### Text:
-=-=-

Have you ever used affirmations?
I've read conflicting opinions on this. So, I'm wondering what your impression of self-affirmations is-- if you use them-- and how effective you think they are.
Affirmations are only as effective as what you are willing to work on within yourself.
I got a box of generic affirmations once. They were cards that droned on about a particular focus for the day. You randomly drew a card. Some people throw runes or use other mediums to pick something out to focus on. And for some people these things work at heightening their spirituality and whatever else they are trying to achieve. I’m glad for them.
I have made my own personal affirmation cards. I placed them around my space, where I’d see them every day. By my stove, on my mirror, on the ceiling by my bed. They are personal messages, from me to me. ‘Anxiety lies to you.’ ‘Walk around the property for fresh air.’ ‘Forgive yourself.’ ‘Create something today.’ These help me more than a generic ‘I am the architect of my life; I build its foundation and choose its contents. (at)’
It's a tough balancing act. I avoid using anything negative or self defeating and concentrate on all the positives while trying to stay grounded in reality. Know your limits but don't dwell on them. I have always been a can do person and everything I have set my mind to, I have done. The vocabulary one uses determines a lot of who you are and how you are perceived.

-=-=-

### Dataset:
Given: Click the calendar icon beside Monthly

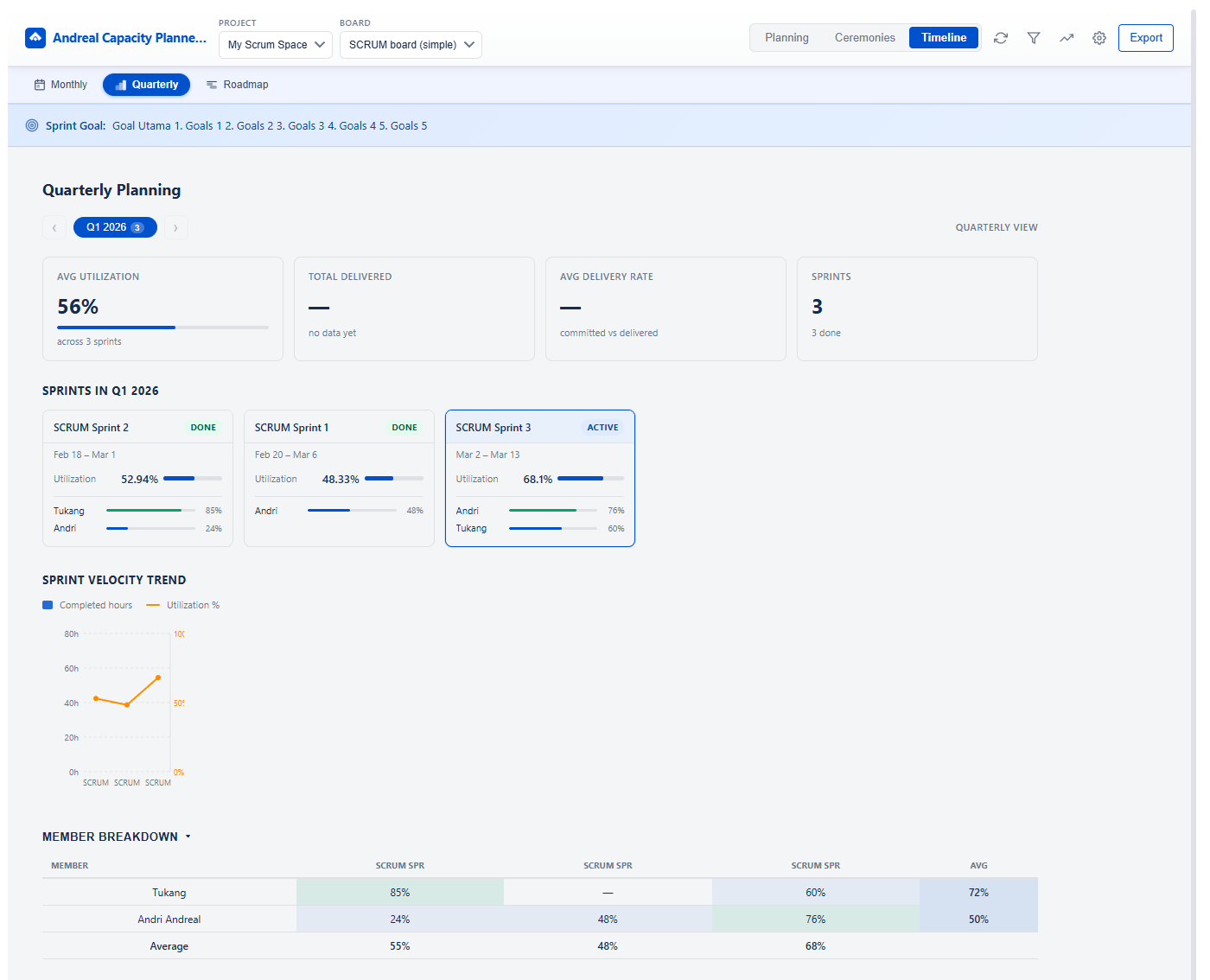Looking at the screenshot, I should pos(40,84).
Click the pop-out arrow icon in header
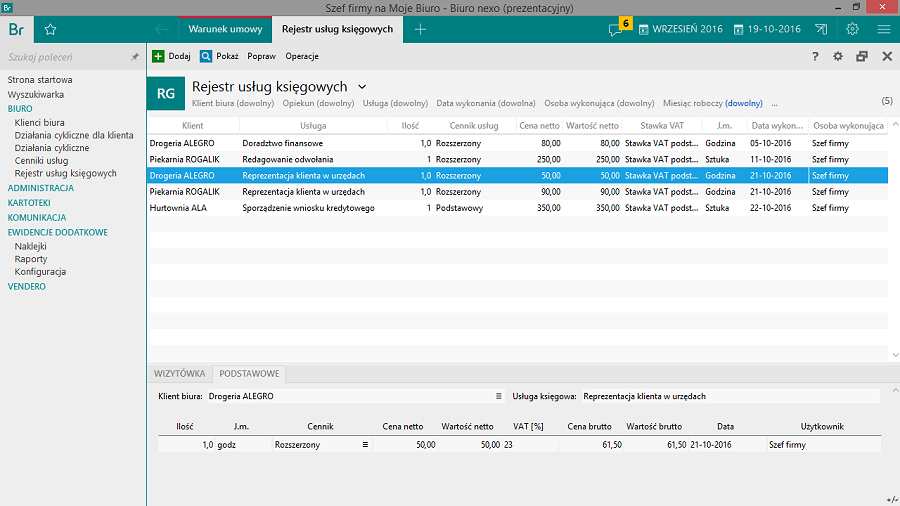The height and width of the screenshot is (506, 900). pyautogui.click(x=821, y=30)
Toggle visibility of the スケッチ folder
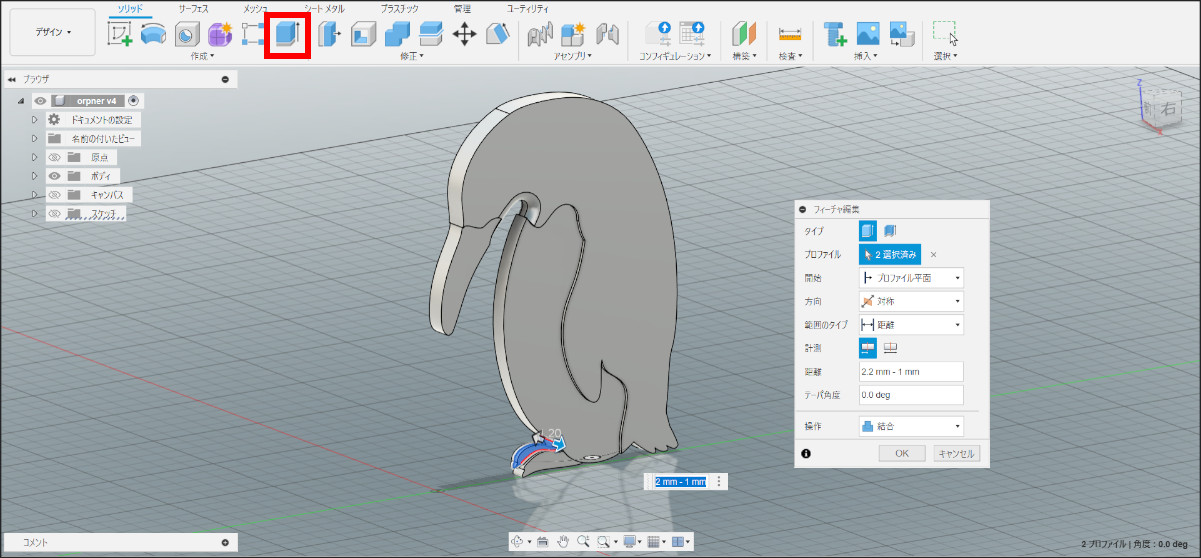Screen dimensions: 1201x558 tap(55, 214)
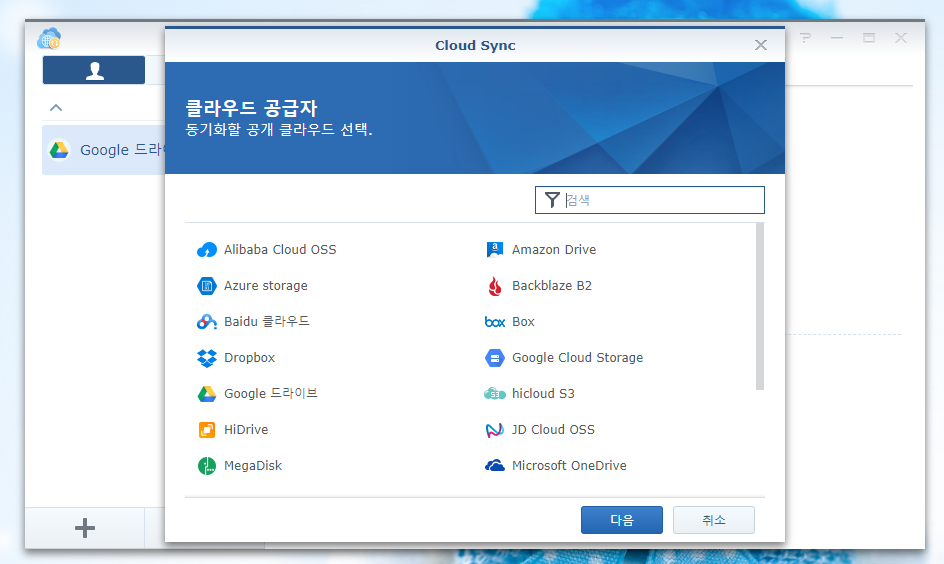Choose the HiDrive provider icon
This screenshot has height=564, width=944.
tap(207, 430)
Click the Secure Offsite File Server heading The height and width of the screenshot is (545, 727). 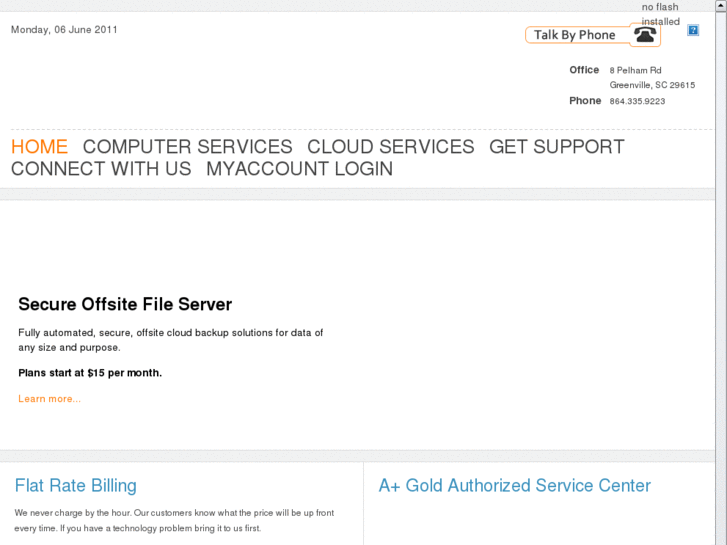(x=125, y=304)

-=-=-

### Exercises to complete:
• 1. Answer these questions from the text about affirmations:
(a) Where did the writer put the homemade affirmation cards?
(b) How was a card picked from the box of generic affirmations?
(c) According to the last paragraph, what does the vocabulary one uses determine?
• 2. Turn the paragraph in the affirmations text that begins "I have made my own personal affirmation cards" into a short list that keeps its main facts.
• 3. Write the next part of the discussion about affirmations, picking up after its final paragraph.

### Activity answers:
• 1.
(a) By the stove, on the mirror, and on the ceiling by the bed.
(b) A card was drawn at random.
(c) A lot of who you are and how you are perceived.

• 2.
- The writer made personal affirmation cards, messages from self to self.
- They were placed where the writer would see them daily: by the stove, on the mirror, and on the ceiling by the bed.
- Examples: "Anxiety lies to you," "Walk around the property for fresh air," "Forgive yourself," "Create something today."
- These help the writer more than generic affirmations.

• 3.
I do know if you keep telling yourself you are ugly, worthless, stupid, it has Terrible effects on you! So I must believe that telling yourself you are competent, attractive, worthy, etc would be very good for you! Elite athletes are coached on how to use such thoughts to help them win, there are books written by them & for them about it.
I tried affirmations when in my 20's, was not too skeptical of such things then, even trusted my brother in-law when he told me homeopathy was real medicine.
While I think affirmations are more effective than homeopathy, that's obviously not a glowing recommendation.
I used them during and after deconversion for a few years. When I became aware of my internal dialog during that time period I was taken aback. A couple of decades being told that you're a sinner, that you're second class in the Christian hierarchy (a female) and the only good thing in you is Jesus did take its toll on my psyche.
As I researched about neuroplasticity and neurogenesis I realized I could create new cells (neurons) and pathways. In doing so, the old cells would lose connections and neural networks would atrophy. I think affirmations can be very effective.
I quit smoking using affirmations, sort of. Even though I didn't realize it. It was really a negative affirmation, but it had surprising results. I've recently started to explore eft, which is pretty remarkable really. It has profound effects that are actually measurable during practice.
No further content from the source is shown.